I tre tipi di birra attualmente prodotti dalla Bai

I tre tipi di birra attualmente prodotti dalla Bai

Quale?

“I processi lavorativi sono fatti tutti  a mano e a fuoco vivo. Proprio così. Per quello che si definisce ammostamento, nelle grandi industrie utilizzano timer programmati: il mostro deve bollire ad una certa temperatura per un certo minuti di minuti, poi la temperatura deve aumentare o decrescere, e via di seguito. Noi lo facciamo utilizzando un semplice termometro e un banale cronometro, mescolando il liquido nel pentolone con un mestolo di faggio. Credo che qualche differenza ci sia… Basta gustare il prodotto finale per rendersene conto”.

Con un altro segreto… 

“Sì, il nostro impianto di produzione ce lo siamo costruito interamente da soli. Assemblando pezzi trovati qua e là o acquistati in ferramenta. Un ‘fai da te’ anche nell’ideazione e nel montaggio”.

I risultati?

“Devo dire che la nostra birra piace a molti. Siamo presenti nel Lazio in tantissimi punti vendita, un po’ meno nelle altre regioni”.

Un limite, evidentemente.

“Me ne rendo conto. Ma il fatto è che facciamo tutto noi due. Produzione, commercializzazione, etichettatura… Ripeto: tutto. Potremmo con i nostri mezzi produrre fino a 2500 litri di birra a settimana; in realtà, ci fermiamo a 1700-1800. Proprio perché non è materialmente possibile fare di più”.

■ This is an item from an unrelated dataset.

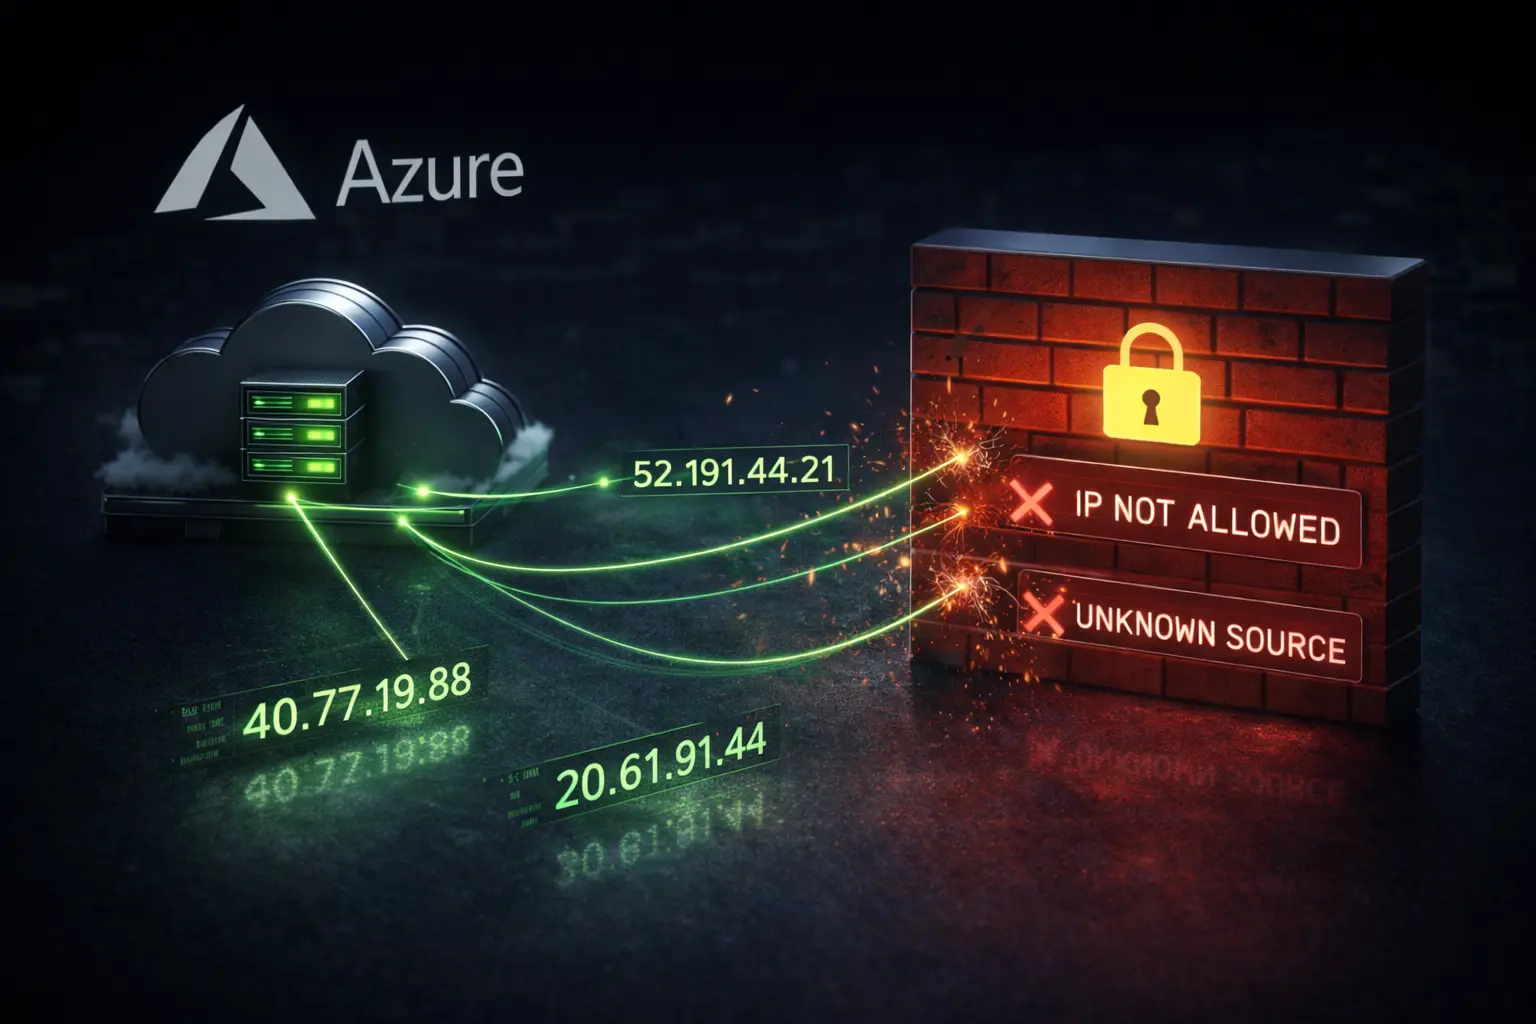Click the green node next to 52.191.44.21

point(603,482)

Quanti tipi di birra producete?

“Attualmente tre. Una chiara ale (cioè ad alta fermentazione) doppio malto; un’altra chiara aromatizzata allo zafferano (biologico e prodotto in Umbria) e ancora una rossa ancora ale in stile inglese”.

Degustazione guidata della birra artigianale e agricola prodotta a Tobia

Degustazione guidata della birra artigianale e agricola prodotta a Tobia

I prossimi prodotti?

“Stiamo lavorando ad una birra più amara e più alcolica e ad una più leggera, diciamo estiva”.

E sul piano generale?

“E’ chiaro: vogliamo aumentare la produzione. E quindi dovremo convincerci ad utilizzare qualche aiuto”.

Come risponde il mercato?

“Bene, il mercato tira. Basta farsi un giro nei pub per rendersi conto che i prodotti artigianali italiani, il nostro in primis, non hanno nulla invidiare a quelli inglesi o irlandesi. Con un passaggio che non posso non sottolineare”.

Quale?

“La pressione fiscale è intollerabile. Il nostro è un settore che tira, ma lo stato ci massacra con balzelli d’ogni genere. Non parliamo di incentivi o spinte di qualunque genere, che non abbiamo mai chiesto. Parliamo di una tassazione soffocante. Prima si chiamavano gabelle, adesso tasse, ma il risultato non cambia. Pensate che in 7 mesi le accise sono aumentate del 30%: è incredibile, ma è la verità”.

Amareggiato o deluso?

“L’uno e l’altro.  Con questo sistema si ottiene solo l’effetto di demotivare gli imprenditori e di disincentivare la voglia di fare impresa. Aumentare a dismisura le tasse, non produce più introiti, anzi forse è vero proprio il contrario”.

Cin cin con una bella birra. Artigianale e agricola, naturalmente.